SELECTED PASSAGE:
◇ ◇ ◇ ◇ ◇
Press Releases

SAN DIEGO, CA – Today, Congressman Scott Peters (CA-52) highlighted the new report from the U.S. Department of Agriculture (USDA) demonstrating the increasingly serious impact that wildfires, and a lack of funding for prevention, are having on the federal budget and communities across the country.

“Today’s report further demonstrates the urgent need for a solution that funds firefighting without stealing from prevention, a need that is more urgent as wildfire seasons are getting longer,” Rep. Peters said. “With wildfires raging across the west, burning thousands of acres in Northern California right now, it is time for a real solution that ends the foolish cycle of stealing funds from prevention to pay for response.”

Peters continued, “There is a truly bipartisan approach that I have pushed, supported by President Obama, which would pass the House if it were given a vote. Communities like mine in San Diego shouldn’t have to suffer from Washington’s dysfunction.”

The report shows that as the number of wildfires, and the costs to fight them, have grown substantially over the past twenty years from 16 percent of the Forest Service’s budget in 1995 to 42 percent today, the Forest Service has been forced to cut back substantially on other necessary programs. Those cuts have impacted maintenance (cut by 2/3 since 2001), support for recreational wilderness activities (cut by 13 percent), and wildlife and fisheries habitat management (cut by 17 percent).
◇ ◇ ◇ ◇ ◇
ACTIVITIES:
A. Translate this sentence from the press release on wildfire funding into Spanish: "Communities like mine in San Diego shouldn’t have to suffer from Washington’s dysfunction."
B. Update the press release on wildfire funding from "The report shows" up to and including "by 17 percent).", replacing "twenty years" with "two decades".
The listing isn't needed for the work here.

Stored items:
◇ ◇ ◇ ◇ ◇
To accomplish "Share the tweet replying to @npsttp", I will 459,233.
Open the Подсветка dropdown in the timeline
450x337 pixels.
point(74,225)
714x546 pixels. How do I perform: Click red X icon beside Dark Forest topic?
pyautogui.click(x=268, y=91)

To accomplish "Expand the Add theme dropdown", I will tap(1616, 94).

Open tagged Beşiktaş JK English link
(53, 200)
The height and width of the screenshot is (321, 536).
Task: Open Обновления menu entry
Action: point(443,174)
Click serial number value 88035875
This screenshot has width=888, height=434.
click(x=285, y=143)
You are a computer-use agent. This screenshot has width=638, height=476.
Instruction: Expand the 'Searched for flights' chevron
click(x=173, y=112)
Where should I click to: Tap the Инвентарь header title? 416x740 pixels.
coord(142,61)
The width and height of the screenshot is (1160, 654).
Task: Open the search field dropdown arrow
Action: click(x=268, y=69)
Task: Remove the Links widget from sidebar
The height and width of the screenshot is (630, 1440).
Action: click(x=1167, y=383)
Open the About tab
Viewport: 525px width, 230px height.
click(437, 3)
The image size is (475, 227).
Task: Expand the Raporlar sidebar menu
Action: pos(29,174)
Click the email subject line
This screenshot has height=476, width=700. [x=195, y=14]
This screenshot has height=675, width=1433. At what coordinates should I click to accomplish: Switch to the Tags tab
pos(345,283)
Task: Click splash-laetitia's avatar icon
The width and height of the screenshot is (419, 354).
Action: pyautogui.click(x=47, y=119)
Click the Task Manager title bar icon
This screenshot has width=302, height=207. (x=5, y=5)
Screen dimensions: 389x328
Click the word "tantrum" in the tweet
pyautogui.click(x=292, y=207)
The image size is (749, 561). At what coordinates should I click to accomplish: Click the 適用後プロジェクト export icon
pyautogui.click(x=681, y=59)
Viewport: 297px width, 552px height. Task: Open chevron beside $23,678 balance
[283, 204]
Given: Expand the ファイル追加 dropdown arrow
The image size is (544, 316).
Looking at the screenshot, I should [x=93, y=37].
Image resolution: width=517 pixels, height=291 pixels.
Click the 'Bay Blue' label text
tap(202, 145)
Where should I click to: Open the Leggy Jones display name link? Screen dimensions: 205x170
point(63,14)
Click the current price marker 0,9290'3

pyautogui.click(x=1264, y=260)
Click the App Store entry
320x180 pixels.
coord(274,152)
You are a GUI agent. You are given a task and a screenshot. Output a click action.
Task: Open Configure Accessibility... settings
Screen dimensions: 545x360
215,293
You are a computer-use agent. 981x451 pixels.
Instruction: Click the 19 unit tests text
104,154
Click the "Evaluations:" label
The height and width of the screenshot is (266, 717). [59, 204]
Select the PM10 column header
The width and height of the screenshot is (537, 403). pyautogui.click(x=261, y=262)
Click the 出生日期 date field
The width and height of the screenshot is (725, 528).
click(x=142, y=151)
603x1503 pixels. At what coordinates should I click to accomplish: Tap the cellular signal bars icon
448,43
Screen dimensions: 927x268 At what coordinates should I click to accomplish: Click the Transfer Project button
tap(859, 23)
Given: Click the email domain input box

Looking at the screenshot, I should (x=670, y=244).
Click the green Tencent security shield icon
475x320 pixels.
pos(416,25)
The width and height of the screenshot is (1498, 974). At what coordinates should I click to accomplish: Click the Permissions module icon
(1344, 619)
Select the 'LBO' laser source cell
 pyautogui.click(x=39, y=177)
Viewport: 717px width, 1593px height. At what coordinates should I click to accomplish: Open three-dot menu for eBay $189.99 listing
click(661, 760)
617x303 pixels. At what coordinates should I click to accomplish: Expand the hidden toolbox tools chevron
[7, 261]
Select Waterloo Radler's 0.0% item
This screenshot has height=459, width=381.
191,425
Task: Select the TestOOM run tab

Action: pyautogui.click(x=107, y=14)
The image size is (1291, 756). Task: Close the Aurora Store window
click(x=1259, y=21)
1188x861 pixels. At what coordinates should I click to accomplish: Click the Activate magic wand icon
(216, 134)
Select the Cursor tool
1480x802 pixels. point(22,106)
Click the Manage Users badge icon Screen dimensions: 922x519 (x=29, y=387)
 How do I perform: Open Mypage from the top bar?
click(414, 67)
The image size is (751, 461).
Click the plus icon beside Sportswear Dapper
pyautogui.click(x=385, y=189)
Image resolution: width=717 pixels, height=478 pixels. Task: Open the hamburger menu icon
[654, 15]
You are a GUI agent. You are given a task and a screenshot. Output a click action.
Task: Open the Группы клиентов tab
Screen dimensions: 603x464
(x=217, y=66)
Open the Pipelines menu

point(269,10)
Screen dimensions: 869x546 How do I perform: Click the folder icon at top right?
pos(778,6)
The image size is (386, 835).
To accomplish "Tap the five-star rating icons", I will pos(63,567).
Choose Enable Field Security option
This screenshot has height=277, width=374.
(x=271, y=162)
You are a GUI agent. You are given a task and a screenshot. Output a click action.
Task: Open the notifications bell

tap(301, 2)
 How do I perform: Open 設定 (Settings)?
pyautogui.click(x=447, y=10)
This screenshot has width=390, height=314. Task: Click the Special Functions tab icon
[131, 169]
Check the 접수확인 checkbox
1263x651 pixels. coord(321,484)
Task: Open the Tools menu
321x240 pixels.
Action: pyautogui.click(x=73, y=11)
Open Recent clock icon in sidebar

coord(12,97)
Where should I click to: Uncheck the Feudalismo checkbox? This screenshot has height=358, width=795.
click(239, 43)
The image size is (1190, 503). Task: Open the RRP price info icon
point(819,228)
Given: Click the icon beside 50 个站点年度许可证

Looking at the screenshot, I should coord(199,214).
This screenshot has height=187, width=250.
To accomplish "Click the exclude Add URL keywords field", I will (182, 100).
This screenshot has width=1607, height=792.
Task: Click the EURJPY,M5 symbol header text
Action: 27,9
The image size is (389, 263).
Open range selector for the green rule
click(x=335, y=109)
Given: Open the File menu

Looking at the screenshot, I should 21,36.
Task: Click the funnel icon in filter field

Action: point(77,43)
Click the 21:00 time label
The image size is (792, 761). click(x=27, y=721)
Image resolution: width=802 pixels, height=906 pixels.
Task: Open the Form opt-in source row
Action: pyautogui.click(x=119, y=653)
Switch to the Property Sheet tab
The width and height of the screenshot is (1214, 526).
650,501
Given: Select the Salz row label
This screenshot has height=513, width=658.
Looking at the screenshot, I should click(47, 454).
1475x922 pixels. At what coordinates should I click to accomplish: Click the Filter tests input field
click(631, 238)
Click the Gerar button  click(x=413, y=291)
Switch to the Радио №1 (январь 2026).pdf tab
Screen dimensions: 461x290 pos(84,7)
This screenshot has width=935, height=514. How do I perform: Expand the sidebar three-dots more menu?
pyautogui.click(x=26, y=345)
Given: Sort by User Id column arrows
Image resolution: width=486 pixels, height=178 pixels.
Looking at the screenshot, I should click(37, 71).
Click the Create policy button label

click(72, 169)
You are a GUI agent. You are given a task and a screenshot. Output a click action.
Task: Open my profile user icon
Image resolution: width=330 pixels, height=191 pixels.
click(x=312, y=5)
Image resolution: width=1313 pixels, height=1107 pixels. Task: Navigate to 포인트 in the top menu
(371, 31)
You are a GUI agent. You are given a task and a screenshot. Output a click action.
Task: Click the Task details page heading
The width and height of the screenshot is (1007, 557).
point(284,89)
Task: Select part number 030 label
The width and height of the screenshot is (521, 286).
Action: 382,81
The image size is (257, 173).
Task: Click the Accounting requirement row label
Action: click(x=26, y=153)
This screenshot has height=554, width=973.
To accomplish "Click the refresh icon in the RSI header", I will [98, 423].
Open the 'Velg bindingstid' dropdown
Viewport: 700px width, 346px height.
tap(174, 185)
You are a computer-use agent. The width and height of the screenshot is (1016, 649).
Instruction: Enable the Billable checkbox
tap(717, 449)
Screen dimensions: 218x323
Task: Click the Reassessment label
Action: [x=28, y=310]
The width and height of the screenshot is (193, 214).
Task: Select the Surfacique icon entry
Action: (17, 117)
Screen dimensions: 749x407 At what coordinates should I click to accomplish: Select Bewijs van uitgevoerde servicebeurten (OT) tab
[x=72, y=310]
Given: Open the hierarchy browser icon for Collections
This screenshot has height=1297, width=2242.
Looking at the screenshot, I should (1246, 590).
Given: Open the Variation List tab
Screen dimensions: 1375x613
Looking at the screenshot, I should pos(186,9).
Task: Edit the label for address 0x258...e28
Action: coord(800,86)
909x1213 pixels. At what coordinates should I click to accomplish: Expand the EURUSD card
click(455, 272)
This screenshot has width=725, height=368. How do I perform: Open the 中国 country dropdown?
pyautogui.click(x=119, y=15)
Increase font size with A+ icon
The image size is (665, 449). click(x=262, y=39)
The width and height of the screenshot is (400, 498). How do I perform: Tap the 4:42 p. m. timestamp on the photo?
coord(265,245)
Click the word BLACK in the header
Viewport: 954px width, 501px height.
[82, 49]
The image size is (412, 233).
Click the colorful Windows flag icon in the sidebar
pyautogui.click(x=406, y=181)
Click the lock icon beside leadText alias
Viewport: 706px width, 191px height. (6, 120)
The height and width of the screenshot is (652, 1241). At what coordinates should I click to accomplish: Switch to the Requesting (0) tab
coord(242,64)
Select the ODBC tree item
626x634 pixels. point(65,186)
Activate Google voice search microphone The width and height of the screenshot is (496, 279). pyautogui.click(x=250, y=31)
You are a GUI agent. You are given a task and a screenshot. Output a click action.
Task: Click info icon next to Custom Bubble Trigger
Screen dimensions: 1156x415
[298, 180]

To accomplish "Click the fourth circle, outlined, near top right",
◇ ◇ ◇ ◇ ◇
EXPECTED RESULTS:
A. Comunidades como la mía en San Diego no deberían tener que sufrir por la disfunción de Washington.

B.
The report shows that as the number of wildfires, and the costs to fight them, have grown substantially over the past two decades from 16 percent of the Forest Service’s budget in 1995 to 42 percent today, the Forest Service has been forced to cut back substantially on other necessary programs. Those cuts have impacted maintenance (cut by 2/3 since 2001), support for recreational wilderness activities (cut by 13 percent), and wildlife and fisheries habitat management (cut by 17 percent).